Dunia pendidikan di Ende tengah berjalan ke jurang kematian hal itu karena banyak guru yang sudah memasuki usia pensiun. Tahun 2015, diperkirakan akan ada sebanyak 200 guru yang memasuki usia pensiun. Setiap tahun rata-rata 40 guru memasuki usia pensiun. Kondisi ini diperparah lagi dengan penambahan guru yang minim dan tidak terjadi tiap tahun dan dikhawatirkan 100 sekolah bakal ditutup dan ini merupakan bencana bagi dunia pendidikan. Apalagi, saat ini ada wacana guru negeri akan ditarik dari sekolah-sekolah swasta dan kembali ke sekolah negeri.

Padahal, lanjutnya di NTT dan Ende khususnya sekolah-sekolah swasta telah banyak berkiprah dan menghasilkan kader-kader pemimpin. Kehadiran sekolah negeri baru dimulai pada masa orde baru. Kontribusi terbesar di dunia pendidikan di NTT dan Ende khususnya adalah dari sekolah-sekolah swasta.

Pater Paul Budi Kleden, SVD mengatakan, saat ini ada dua karakter besar yang sedang memperebutkan pengaruh pada lingkup pendidikan. Upaya mendekati dunia pendidikan dan menjadikan kaum muda terdidik sebagai pengusung ide keagamaan yang ekstem sudah terjadi jauh sebelumnya. Nur Syam dalam bukunya Tantangan Multikulturalisme Indonesia menunjukan tiga jalur yang digunakan pendukung gerakan teo-demokrasi untuk memperluas konsepnya yang diskriminatif. Pertama melalui kekuasaan di mana kelompok ini menyusup masuk ke dalam dunia kekuasaan dan politik dan berusaha melakukan perubahan dari dalam.

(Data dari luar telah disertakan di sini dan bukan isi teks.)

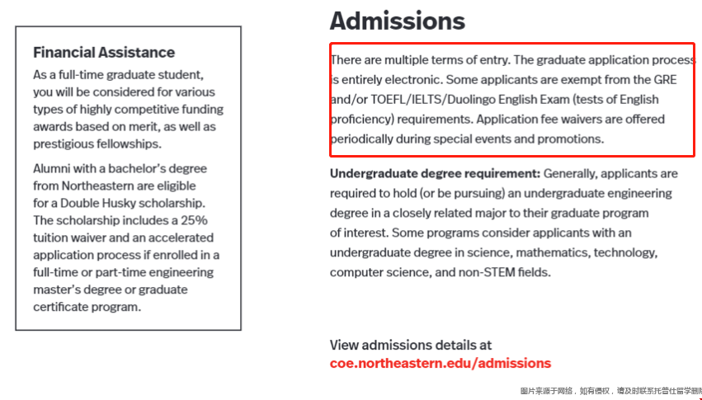This screenshot has width=702, height=400.
Task: Click the 'Alumni with a bachelor's degree' line
Action: (x=120, y=168)
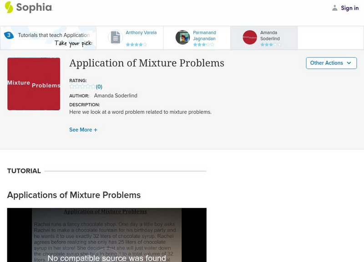Expand the description with See More +
364x262 pixels.
coord(83,130)
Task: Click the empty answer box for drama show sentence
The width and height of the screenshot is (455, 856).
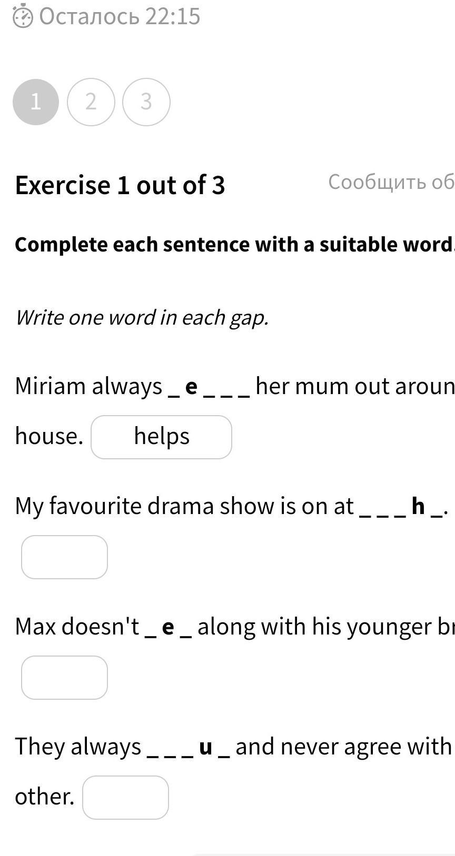Action: pyautogui.click(x=64, y=557)
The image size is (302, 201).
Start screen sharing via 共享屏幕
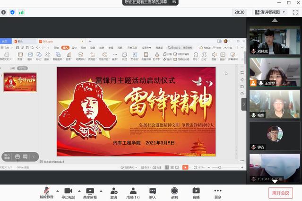pyautogui.click(x=90, y=191)
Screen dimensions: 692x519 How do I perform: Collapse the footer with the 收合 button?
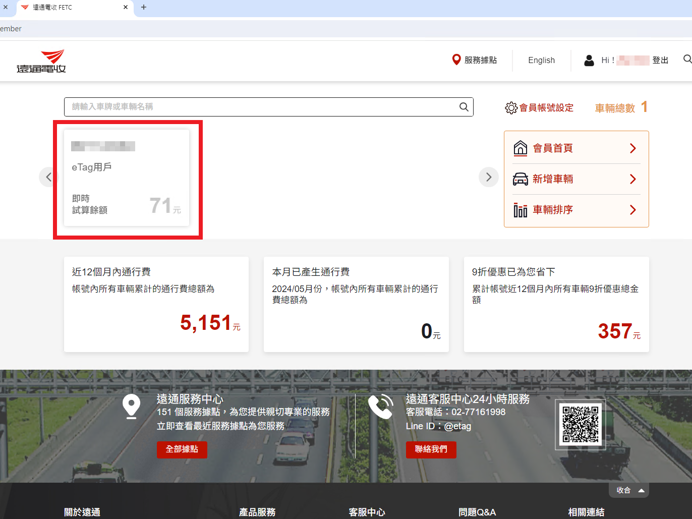[628, 490]

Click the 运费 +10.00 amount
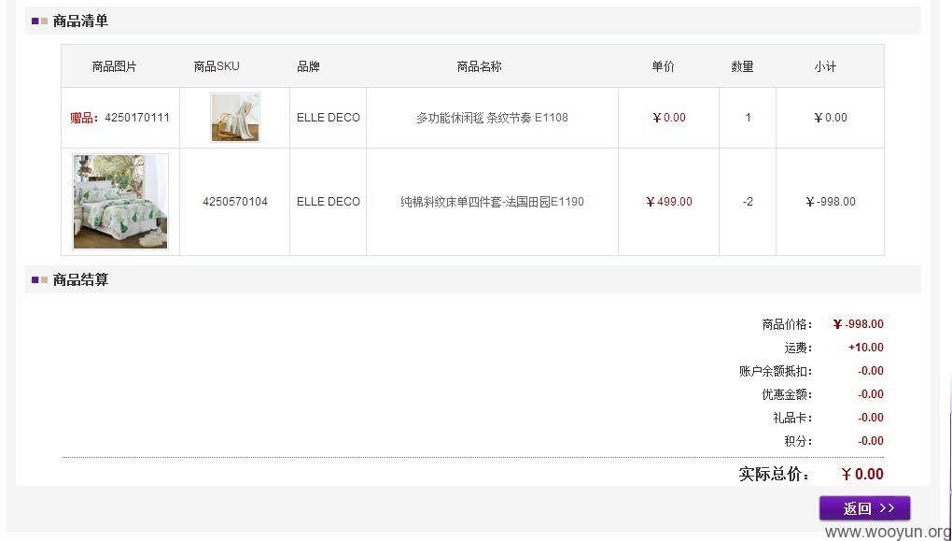pyautogui.click(x=866, y=347)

Kedua, meraih simpati dari generasi muda. Yang direkrut kebanyakan mahasiswa dari perguruan tinggi umum yang memiliki latar belakang pendidikan eksakta sehingga pendidikan tinggi yang memiliki bidang ilmu eksakta menjadi sasaran gerakan religio-politik yang cenderung radikal. Ketiga mendirikan lembaga-lembaga pendidikan di suatu wilayah terutama di tingkat pendidikan anak usia dini hingga sekolah dasar. Lembaga pendidikannya dikelola sangat baik dan menerapkan pendidikan sistem terpadu. Di masa depan diharapkan menajdi lembaga pendidikan unggulan sehingga dapat menampung anak-anak dari golongan menengah ke atas.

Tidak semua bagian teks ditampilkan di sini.